__SELECTED PASSAGE__:

Court Opinion

ID: 9600419
Source: CourtListenerOpinion
Date Created: 2023-08-22 01:26:55.16793+00
Date Added: 2024-06-11T09:09:07.168044
License: Public Domain

OAKS, Justice
(concurring):
I concur in the opinion of the Court, and add an additional observation on the jurisdiction of this Court to review traffic cases and other cases commenced in the circuit courts.
Having been unsuccessful in a dissent on this point, I now acquiesce in the majority’s holding that this Court has the constitutional power to hear an appeal of a case that began in the circuit court and has already been heard on appeal in the district court and does not involve the validity or constitutionality of a statute. State v. Taylor, Utah, 664 P.2d 439 (1983). But I protest the wisdom of a statute that imposes such jurisdiction on this Court. Discretionary jurisdiction would be another matter, but U.C.A., 1953, § 78-3-5 requires us to hear every such appeal “involving a constitutional issue.” In this case, and in others we have received, the only “constitutional issue” is the sufficiency of evidence for a probable cause determination attendant upon a constitutional right. Some such cases pose significant issues for review and ruling by a supreme court, but most — like the present case — are simply applications of well-established principles to various factual situations.
As the Supreme Court of this state staggers under an obligatory jurisdiction that now brings us more than 700 filings per year, I respectfully suggest that the Legislature enact a means of relieving this Court from the statutory duty of reviewing every circuit court case the parties choose to appeal for a second time after they have already received (and lost) one appellate review in the district court. Although cases commenced in the circuit court currently comprise only about one to two percent of our filings, that number is likely to increase in view of our ruling in State v. Taylor, supra. In any event, our current overload is most likely to be relieved by the total *1306effect of various small reductions, and the elimination of obligatory jurisdiction in circuit court cases is a good place to start.
HALL, C.J., concurs in the concurring opinion of OAKS, J.

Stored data

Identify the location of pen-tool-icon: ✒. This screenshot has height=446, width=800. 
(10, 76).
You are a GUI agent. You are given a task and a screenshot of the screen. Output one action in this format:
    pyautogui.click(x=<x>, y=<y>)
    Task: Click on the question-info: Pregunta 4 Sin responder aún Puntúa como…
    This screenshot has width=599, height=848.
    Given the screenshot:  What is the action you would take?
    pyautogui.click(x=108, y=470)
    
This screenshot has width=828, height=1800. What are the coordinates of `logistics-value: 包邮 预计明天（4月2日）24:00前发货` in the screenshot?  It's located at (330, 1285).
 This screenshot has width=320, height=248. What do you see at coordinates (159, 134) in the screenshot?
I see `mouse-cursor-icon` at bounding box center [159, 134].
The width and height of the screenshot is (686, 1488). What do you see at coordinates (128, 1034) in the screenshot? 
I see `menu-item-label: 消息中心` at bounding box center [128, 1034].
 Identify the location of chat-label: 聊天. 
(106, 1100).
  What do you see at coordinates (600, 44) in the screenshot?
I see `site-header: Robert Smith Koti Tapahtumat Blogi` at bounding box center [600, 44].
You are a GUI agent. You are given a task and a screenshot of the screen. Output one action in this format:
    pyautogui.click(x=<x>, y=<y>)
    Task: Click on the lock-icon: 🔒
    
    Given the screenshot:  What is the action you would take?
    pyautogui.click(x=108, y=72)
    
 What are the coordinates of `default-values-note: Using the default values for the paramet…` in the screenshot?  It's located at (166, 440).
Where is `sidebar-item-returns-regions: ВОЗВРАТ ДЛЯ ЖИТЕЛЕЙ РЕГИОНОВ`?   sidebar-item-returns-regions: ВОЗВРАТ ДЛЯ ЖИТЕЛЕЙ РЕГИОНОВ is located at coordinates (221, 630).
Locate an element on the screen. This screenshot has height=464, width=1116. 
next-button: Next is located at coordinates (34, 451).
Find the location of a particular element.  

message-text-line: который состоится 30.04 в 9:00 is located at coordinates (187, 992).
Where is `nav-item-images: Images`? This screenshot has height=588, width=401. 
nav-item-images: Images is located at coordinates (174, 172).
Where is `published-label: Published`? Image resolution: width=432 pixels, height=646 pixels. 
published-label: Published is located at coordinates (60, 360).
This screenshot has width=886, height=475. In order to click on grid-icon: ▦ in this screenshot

__WHAT IS BEING ASKED__:
Reproduce the concurring opinion word for word, from "OAKS, Justice" up to and including "the circuit courts.". The entries are unrelated to the concurring opinion.

__SOLUTION__:
OAKS, Justice
(concurring):
I concur in the opinion of the Court, and add an additional observation on the jurisdiction of this Court to review traffic cases and other cases commenced in the circuit courts.